The U.S. added 75,000 jobs and wage growth exceeded 3% for the tenth straight month in May, the Bureau of Labor Statistics (BLS) reported. The unemployment rate remained at just 3.6% and Hispanic unemployment fell back to a record low 4.2%.
|Indicator||Prior||Revised||Consensus Forecast||Forecast Range||Actual|
|Nonfarm Payrolls – M/M ∆||263,000||224,000||180,000||90,000 to 195,000||75,000|
|Unemployment Rate – Level||3.6%||3.7%||3.5 % to 3.7 %||3.6%|
|Private Payrolls – M/M ∆||236,000||205,000||175,000||140,000 to 180,000||90,000|
|Manufacturing Payrolls – M/M ∆||4,000||5,000||5,000||-5,000 to 13,000||3,000|
|Participation Rate – level||62.8%||62.8%||62.7% to 62.9%||62.8%|
|Average Hourly Earnings – M/M ∆||0.2%||0.3%||0.2% to 0.4%||0.2%|
|Average Hourly Earnings – Y/Y ∆||3.2%||3.2%||3.1% to 3.4%||3.1%|
|Av Workweek – All Employees||34.4 hrs||34.5 hrs||34.4 hrs to 34.5 hrs||34.4 hrs|
The labor force participation rate, at 62.8%, and the employment-population ratio, at 60.6%, were both unchanged in May.
“Even though the Jobs report for May came in 100,000 light of consensus and we had downside revisions for March and April, I really don’t think it will have be a big negative market moving event,” Tim Anderson, analyst at TJM Investments said at NYSE.
“Instead I feel it will just be additional leverage for the market forces that have been campaigning the Federal Reserve to cut rates a couple times before the end of the year.”
Average hourly earnings (AHE) for all employees on private nonfarm payrolls increased by 6 cents to $27.83. Over the year, average hourly earnings have increased by 3.1%. AHEs increased for private-sector production and nonsupervisory employees by 7 cents to $23.38.
As stated, wage gains have exceeded 3% for the tenth consecutive month.
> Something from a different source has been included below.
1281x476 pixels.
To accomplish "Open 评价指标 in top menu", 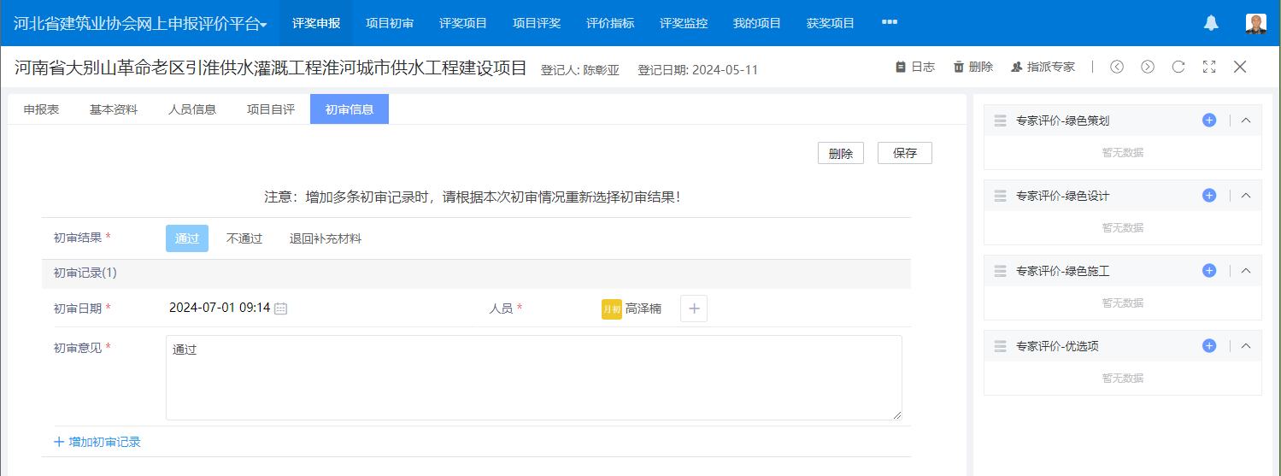I will (610, 23).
That’s a threshold met for the first time in Q1 2018 since before the Great Recession.
Construction employment was +4,000 following +30,000 for April. The construction industry has added 215,000 jobs over the past 12 months.
U.S. job creation is averaging 164,000 per month in 2019. That’s down from an average 223,000 per month in 2018. However, aside from the skills gap, the number of jobs created each month is expected to slow at full employment.